▶ [Data excerpts]
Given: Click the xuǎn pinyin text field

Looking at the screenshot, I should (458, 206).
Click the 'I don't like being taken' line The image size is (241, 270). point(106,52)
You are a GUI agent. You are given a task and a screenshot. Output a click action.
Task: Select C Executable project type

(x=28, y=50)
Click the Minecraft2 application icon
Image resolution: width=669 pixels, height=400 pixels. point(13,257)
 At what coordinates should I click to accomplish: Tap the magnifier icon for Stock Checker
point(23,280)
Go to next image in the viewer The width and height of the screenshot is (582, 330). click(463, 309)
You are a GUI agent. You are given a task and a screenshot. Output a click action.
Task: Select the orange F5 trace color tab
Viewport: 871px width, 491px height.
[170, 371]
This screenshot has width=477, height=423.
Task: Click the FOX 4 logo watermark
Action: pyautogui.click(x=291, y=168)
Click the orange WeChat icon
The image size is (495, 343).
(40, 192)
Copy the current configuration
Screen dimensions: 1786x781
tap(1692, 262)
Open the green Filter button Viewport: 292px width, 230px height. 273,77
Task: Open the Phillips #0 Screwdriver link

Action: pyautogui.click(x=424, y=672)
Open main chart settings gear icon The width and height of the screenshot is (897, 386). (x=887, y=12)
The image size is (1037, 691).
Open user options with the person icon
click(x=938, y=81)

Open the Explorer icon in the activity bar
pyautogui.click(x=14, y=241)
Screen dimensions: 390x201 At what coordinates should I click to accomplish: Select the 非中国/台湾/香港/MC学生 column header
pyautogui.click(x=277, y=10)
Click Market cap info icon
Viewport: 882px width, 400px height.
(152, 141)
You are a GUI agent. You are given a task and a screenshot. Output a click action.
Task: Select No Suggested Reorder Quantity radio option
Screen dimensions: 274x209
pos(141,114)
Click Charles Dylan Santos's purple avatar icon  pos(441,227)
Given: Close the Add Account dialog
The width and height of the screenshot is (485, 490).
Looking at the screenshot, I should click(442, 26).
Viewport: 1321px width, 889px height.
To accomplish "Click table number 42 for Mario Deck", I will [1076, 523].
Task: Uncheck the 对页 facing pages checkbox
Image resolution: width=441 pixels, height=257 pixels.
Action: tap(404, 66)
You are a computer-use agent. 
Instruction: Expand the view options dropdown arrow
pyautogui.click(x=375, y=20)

▶ [What to do] Extract the data exactly as given.

▶ [Output below]
Given: Click the xuǎn pinyin text field

Looking at the screenshot, I should (458, 206).
Click the 'I don't like being taken' line The image size is (241, 270). point(106,52)
You are a GUI agent. You are given a task and a screenshot. Output a click action.
Task: Select C Executable project type

(x=28, y=50)
Click the Minecraft2 application icon
Image resolution: width=669 pixels, height=400 pixels. point(13,257)
 At what coordinates should I click to accomplish: Tap the magnifier icon for Stock Checker
point(23,280)
Go to next image in the viewer The width and height of the screenshot is (582, 330). click(463, 309)
You are a GUI agent. You are given a task and a screenshot. Output a click action.
Task: Select the orange F5 trace color tab
Viewport: 871px width, 491px height.
[170, 371]
This screenshot has width=477, height=423.
Task: Click the FOX 4 logo watermark
Action: pyautogui.click(x=291, y=168)
Click the orange WeChat icon
The image size is (495, 343).
(40, 192)
Copy the current configuration
Screen dimensions: 1786x781
tap(1692, 262)
Open the green Filter button Viewport: 292px width, 230px height. 273,77
Task: Open the Phillips #0 Screwdriver link

Action: pyautogui.click(x=424, y=672)
Open main chart settings gear icon The width and height of the screenshot is (897, 386). (x=887, y=12)
The image size is (1037, 691).
Open user options with the person icon
click(x=938, y=81)

Open the Explorer icon in the activity bar
pyautogui.click(x=14, y=241)
Screen dimensions: 390x201 At what coordinates should I click to accomplish: Select the 非中国/台湾/香港/MC学生 column header
pyautogui.click(x=277, y=10)
Click Market cap info icon
Viewport: 882px width, 400px height.
(152, 141)
You are a GUI agent. You are given a task and a screenshot. Output a click action.
Task: Select No Suggested Reorder Quantity radio option
Screen dimensions: 274x209
pos(141,114)
Click Charles Dylan Santos's purple avatar icon  pos(441,227)
Given: Close the Add Account dialog
The width and height of the screenshot is (485, 490).
Looking at the screenshot, I should click(442, 26).
Viewport: 1321px width, 889px height.
To accomplish "Click table number 42 for Mario Deck", I will [1076, 523].
Task: Uncheck the 对页 facing pages checkbox
Image resolution: width=441 pixels, height=257 pixels.
Action: tap(404, 66)
You are a computer-use agent. 
Instruction: Expand the view options dropdown arrow
pyautogui.click(x=375, y=20)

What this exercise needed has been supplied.